In July, the Federal Reserve Bank of New York conducted a survey of about 1,300 heads-of-household in the United States. In that survey, just 50.1% of adults believe they will work after age 62. That percentage - the lowest since the survey’s inception in 2014, is down 1.3% from just four months earlier.
The percentage of American workers who plan to stop working by age 67 also dropped 0.5% to a historical low of 32.4%.
While early retirement may be an attractive plan, it can also pose challenges for a healthy economy.
Why are more Americans retiring early?
The Bureau of Labor Statistics states that more than one million late-career workers have left the workforce since the COVID-19 pandemic swelled in February 2020. This river of exiting workers - that psychologist Anthony Klotz calls :The Great Resignation” - exists for a few important reasons.
First, many workers felt that the risk of exposure to the COVID-19 virus outweighed their desire to continue working. In August, 1.5 million people left their jobs because of COVID-19 fears - a repeat of July’s numbers.
Second, many who were forced from their jobs because of the pandemic have been unable to secure attractive employment. This has been most pronounced in service industries that were overwhelmingly affected at the pandemic’s onset. Julia Pollak, a labor economist for ZipRecruiter, believes that late-career workers simply decided to retire instead of taking sub-par work.
Third, rapid stock value increases gave more people the leverage to retire early. Fidelity’s August report showed a 75% one-year increase in the number of 401(k) and IRA accounts with at least $1 million in value - 754,000 in total.
On average, 401(k) account balances increased 24% from the previous year to $129,300. IRAs performed almost as well, with an average 21% increase and a $134,900 account balance.
For these reasons and many others supported by the most recent Fed data, early retirement is here to stay - experts do not believe that this trend will reverse in the post-pandemic world.
The “golden decade” becomes a reality for more Americans.
The flood of retirements sparked by the COVID-19 pandemic could be a catalyst that overhauls the entire U.S. economy.
Baby Boomers - all of whom are 75 or younger = have taken this opportunity to enjoy their 60s instead of working through them. People most commonly retire in their 60s now, but that phase of their lives is also the “golden decade” for tax planning. Experts at Aspire Planning Associates say this is because workers are eligible for retirement but young enough to take advantage of tax-reducing strategies.

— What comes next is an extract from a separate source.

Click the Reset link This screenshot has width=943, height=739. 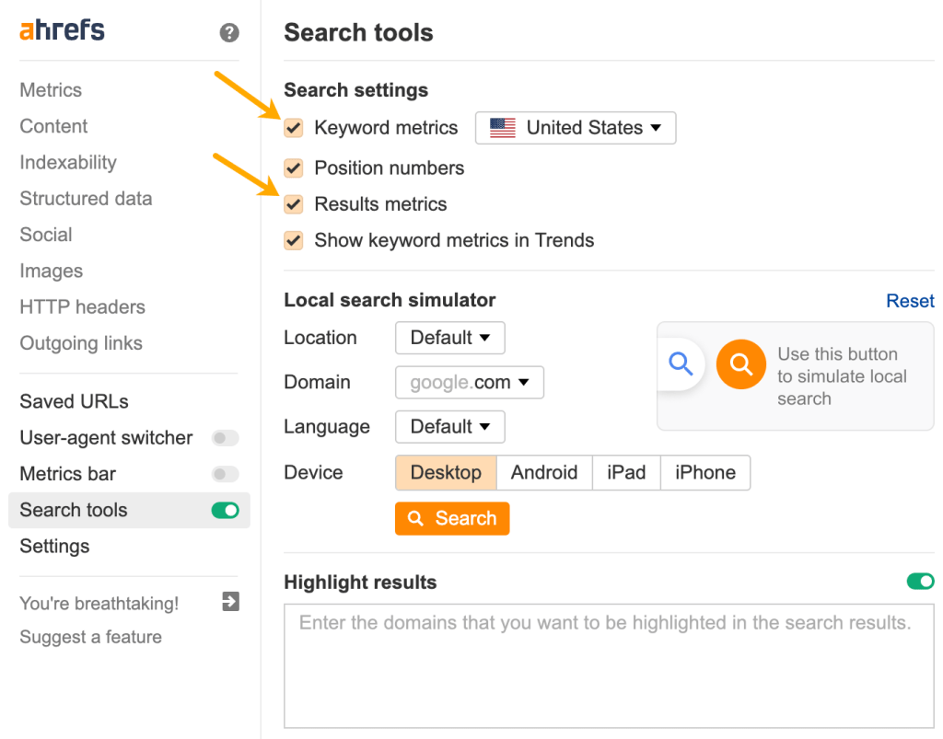coord(910,301)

Employers have relied on late-career workers for more than 20 years; however, the early retirement trend is forcing employers to refocus on early-career workers instead. According to the Bureau of Labor Statistics, the population of workers over 55 has grown by 20 million since 2000, while the population of under-55 workers has remained consistent. This means that the US economy had become heavily reliant on professionals who would reach the average retirement age in about ten years.
Also, 2020 Census data shows that Americans have fewer children, which means fewer workers to support the future U.S. economy. Coupled with the exit of older workforce members, this information points to an absence of available workers - employers will need to turn to other resources to find talent.
This shift has already prompted a massive increase in job openings in many industries - 10.9 million new jobs opened in July. This figure represents the fifth consecutive record increase. Even as the U.S. added 1.1 million payrolls, this data surfaced, indicating that challenges still keep companies struggling to attract workers. Many employers will have to rely on younger workers to do the jobs of retiring workers or use automated technology (such as robots) to bridge the gaps.